◆ **EXCERPTED PASSAGE**:
↓↓↓
Rate Limiting Guide
This guide explains the rate limiting system for MOOD MNKY API services, including limits, monitoring, and best practices for handling rate limits in your applications.Rate Limit Overview
Service Tiers
Each API service has different rate limits based on the subscription tier:| Service | Basic Tier | Standard Tier | Premium Tier | Enterprise |
|---|---|---|---|---|
| Ollama | 100/hour | 1,000/hour | 10,000/hour | Custom |
| Flowise | 100/hour | 1,000/hour | 10,000/hour | Custom |
| Langchain | 50/hour | 500/hour | 5,000/hour | Custom |
Rate Limit Headers
All API responses include rate limit information in the headers:Copy
x-ratelimit-limit: 1000
x-ratelimit-remaining: 999
x-ratelimit-reset: 1635724800
x-ratelimit-used: 1
Rate Limit Implementation
TypeScript Implementation
- Rate Limit Handler
Copy
interface RateLimitInfo {
limit: number;
remaining: number;
reset: number;
used: number;
}
class RateLimitHandler {
private rateLimits: Map<string, RateLimitInfo> = new Map();
constructor(private client: APIClient) {
this.client.on('response', this.updateRateLimits.bind(this));
}
private updateRateLimits(response: Response): void {
const service = new URL(response.url).hostname;
this.rateLimits.set(service, {
limit: parseInt(response.headers.get('x-ratelimit-limit') || '0'),
remaining: parseInt(response.headers.get('x-ratelimit-remaining') || '0'),
reset: parseInt(response.headers.get('x-ratelimit-reset') || '0'),
used: parseInt(response.headers.get('x-ratelimit-used') || '0')
↑↑↑
◆ **DATA BLOCK**:
↓↓↓
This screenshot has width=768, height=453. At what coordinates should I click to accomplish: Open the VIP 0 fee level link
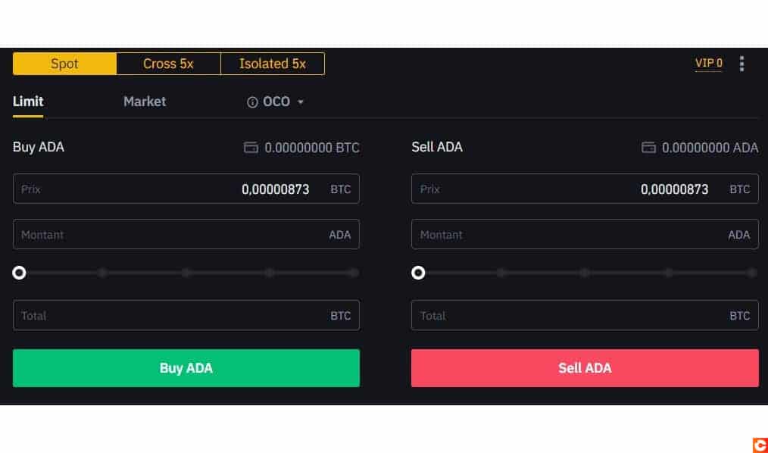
↑↑↑
◆ **PROBLEMS TO SOLVE**:
[a] Answer these from the rate limiting guide:
(i) What is the Standard Tier limit for Langchain?
(ii) Which response header gives the number of requests still available?
(iii) In `updateRateLimits`, what value is used as the key when storing rate limit info in the map?
[b] Carry on the rate limiting guide from the last line of code shown.
The listing has no connection to the rate limiting guide.

◆ **TASK RESULTS**:
[a]
(i) 500/hour
(ii) x-ratelimit-remaining
(iii) The hostname of the response URL (`new URL(response.url).hostname`)

[b]
});
}
public getRateLimit(service: string): RateLimitInfo | undefined {
return this.rateLimits.get(service);
}
public async waitForReset(service: string): Promise<void> {
const limit = this.getRateLimit(service);
if (!limit) return;
const now = Math.floor(Date.now() / 1000);
const waitTime = Math.max(0, limit.reset - now) * 1000;
if (waitTime > 0) {
await new Promise(resolve => setTimeout(resolve, waitTime));
}
}
}
- Retry Strategy
Copy
interface RetryOptions {
maxRetries: number;
baseDelay: number;
maxDelay: number;
}
class RetryStrategy {
constructor(
private options: RetryOptions = {
maxRetries: 3,
baseDelay: 1000,
maxDelay: 60000
}
) {}
async execute<T>(
operation: () => Promise<T>,
attempt: number = 1
): Promise<T> {
try {
return await operation();
} catch (error) {
if (
error.status === 429 &&
attempt <= this.options.maxRetries
) {
const delay = this.calculateDelay(attempt);
await this.wait(delay);
return this.execute(operation, attempt + 1);
}
throw error;
}
}
private calculateDelay(attempt: number): number {
const delay = Math.min(
this.options.maxDelay,
this.options.baseDelay * Math.pow(2, attempt - 1)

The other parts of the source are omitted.